To assassinate children is not a sport !
Hymne “Stoppez le Dakar” chanté par Sheraze et les Minots:
http://www.dailymotion.com/Balkys/video/xrcw3_sheraze-et-les-minots-stoppez-le-da_music
Diaporama sur : http://www.dailymotion.com/Balkys/video/xta9m_stoppez-le-dakar-2_sport
05 novembre 2007
PATRICK POIVRE D'ARVOR: La subliminale Négrophobie
" Bonsoir Marc, nous sommes heureux de vous retrouver sain et sauf " C'est en ces termes que Poivre Arvor Patrick dit PPDA, le journaliste vedette de TF1 a accueilli son homologue et compatriote Marc Garmirian qui accompagnait le convoi voleur d'enfants l'Arche de Zoé à Abéché en esquissant un sourire qui en dit long sur le message qu'il diffuse.

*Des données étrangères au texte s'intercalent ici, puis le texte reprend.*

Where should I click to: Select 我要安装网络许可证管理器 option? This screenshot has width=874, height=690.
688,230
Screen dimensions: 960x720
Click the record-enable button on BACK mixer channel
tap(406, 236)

Voilà le genre de phrase subliminale dont les journalistes ont le secret, pour faire passer leurs idées nauséabondes et négrophobes dans un climat aussi tendu. Laisser croire qu'être enfermé dans une geôle tchadienne dans des conditions, de l'aveu même du concerné (Marc Garmirian), de confort supérieur à celles qui sévissent, participent de la volonté d'extraire cette bande de dealers d'organes d'enfants et accessoirement de pédophilie (?) de la justice tchadienne. Les images parlent d'elles mêmes, les Français n'ont jamais été emprisonnés comme il se doit jusqu'à ce moment.

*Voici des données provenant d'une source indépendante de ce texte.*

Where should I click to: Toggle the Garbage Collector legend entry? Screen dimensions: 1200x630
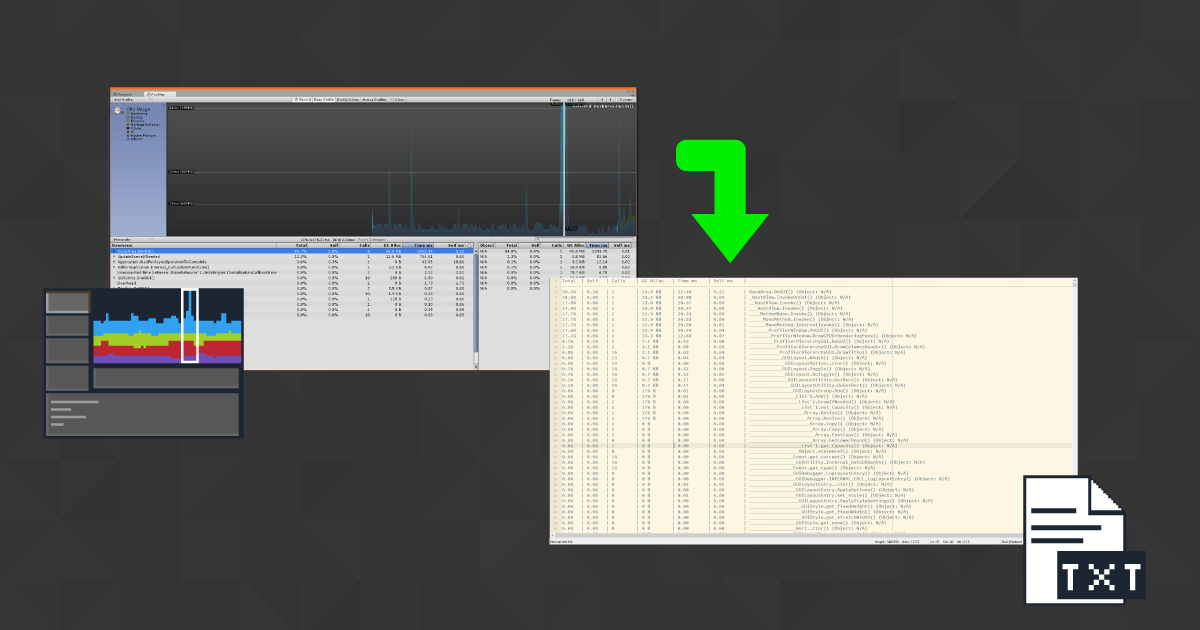click(141, 125)

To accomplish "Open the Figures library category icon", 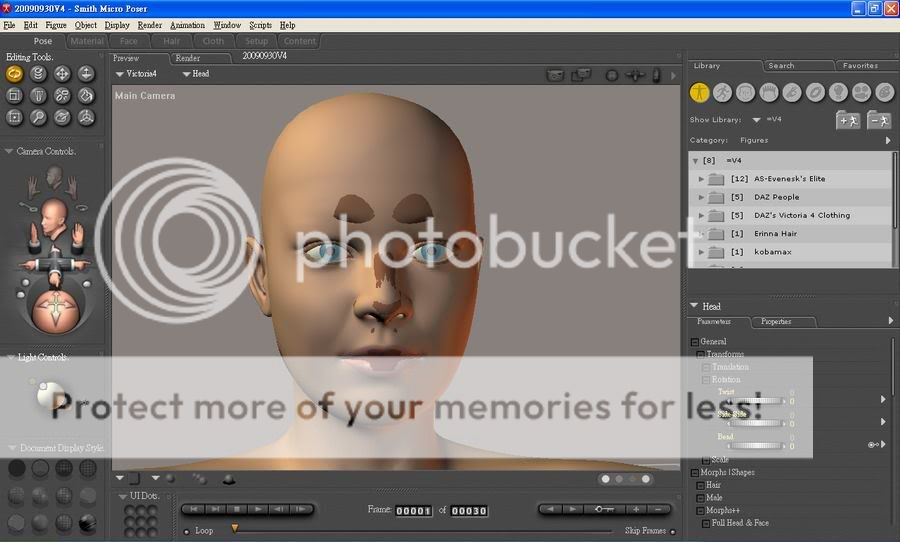I will (700, 92).
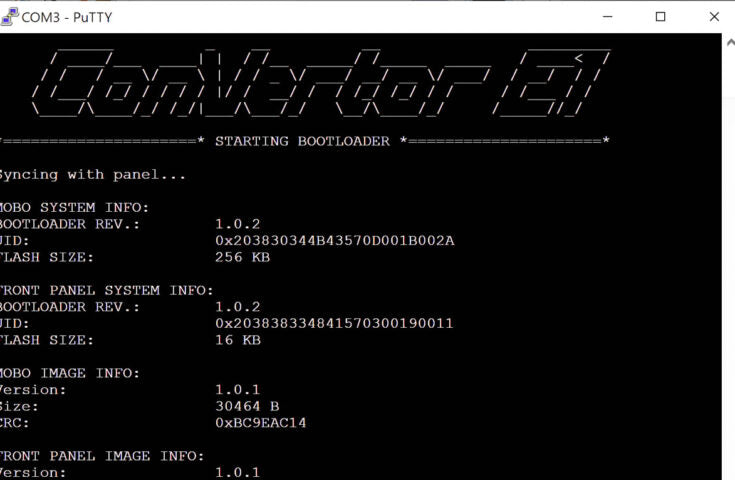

Mais l'homme vedette de TF1 comme le commun des français, a la mémoire qui flanche dès lors qu'il lui faut faire un exercice d'honnêteté vis à vis de l'africain ou du Noir. C'est pourtant cette France où les geôles sont un paradis qui est constamment épinglée pour le taux de mortalité assez élevé qui sévit dans l'univers carcéral et l'état d'insalubrité qui n'envie rien aux geôles tchadiennes. C'est pourtant dans ce pays développé que Lamine Dieng, ce jeune garçon en pleine santé est retrouvé mort dans un car de police et dont les conditions ne sont jusqu'aujourd'hui encore pas élucidées. Je ne ferai pas une liste exhaustive des morts africains dans les geôles françaises. Monsieur Poivre Arvor, face à un tel bilan, vous devriez observer un peu d'humilité et réviser vos fondamentaux journalistiques; je sais que c'est trop vous demander ainsi qu'à vos collègues, mais là vous démontrez une fois de plus que les médias français dont vous êtes la star, baignent dans une brillante médiocrité.
Les éternels Accords: 24 octobre 1976
Par tous les moyens, la France voudrait extraire ses bandits des mains de la justice. Après avoir mis la pression sur le valet Idriss Déby, voilà qu'elle déterre les accords de coopération. En invoquant l'accord, "l'équipée assez lamentable" pour reprendre l'expression minimaliste de Nicolas Sarkozy, ne sera qu'un fait divers que l'on aura sitôt oubliée. C'est de cette façon que les morts du Rallye Dakar par les mêmes occidentaux sont qualifiés d'incidents malheureux.
Selon ces accords, on devrait extrader les assassins du fils de Déby vers le Tchad, pour qu'ils y soient jugés. A moins que le concerné lui même soit plus soucieux de rester au pouvoir que de connaître les meurtriers de son fils.
Démonstrations farfelues et fantaisistes.
Pour montrer le bien fondé de l'accord de coopération de la justice, on nous sort l'affaire de cette mère meurtrière Véronique Courjault, qui a congelé ses enfants en Corée du Sud. Mais ce que l'on omet volontairement de nous dire, c'est que ce meurtre concerne des français. Véronique Courjault n'a pas tué des enfants sud coréens. Les tenants de cette théorie n'ont qu'à aller perpétrer un meurtre sur un sud coréen pour voir la force des accords.
La démonstration ne s'arrête pas là. On nous parle de l'affaire Bernard Cantat et Marie Trintignant en Lituanie. D'abord, il faut dire qu'il a été jugé en Lituanie et aussi, comme l'autre affaire, il s'agit d'un français qui donne la mort à une française. Donc il est facile que les accords fonctionnent sans ambigüités.
Faire de tels parallèles dans le seul but de nier la compétence des juridictions africaines à juger un "Blanc" relève du comportement colonialiste dont la France a du mal à se débarrasser. Les bandits dont le chef de file est Eric Breteau, ont voulu enlevé des enfants tchadiens au Tchad. Et la pseudo coopération juridique ici, est nulle et sans effet. De plus, a moins de pressions comme ce fut le cas pour la libération des journalistes, le Tchad n'est pas tenu de répondre à cette demande qui est une négation de compétence.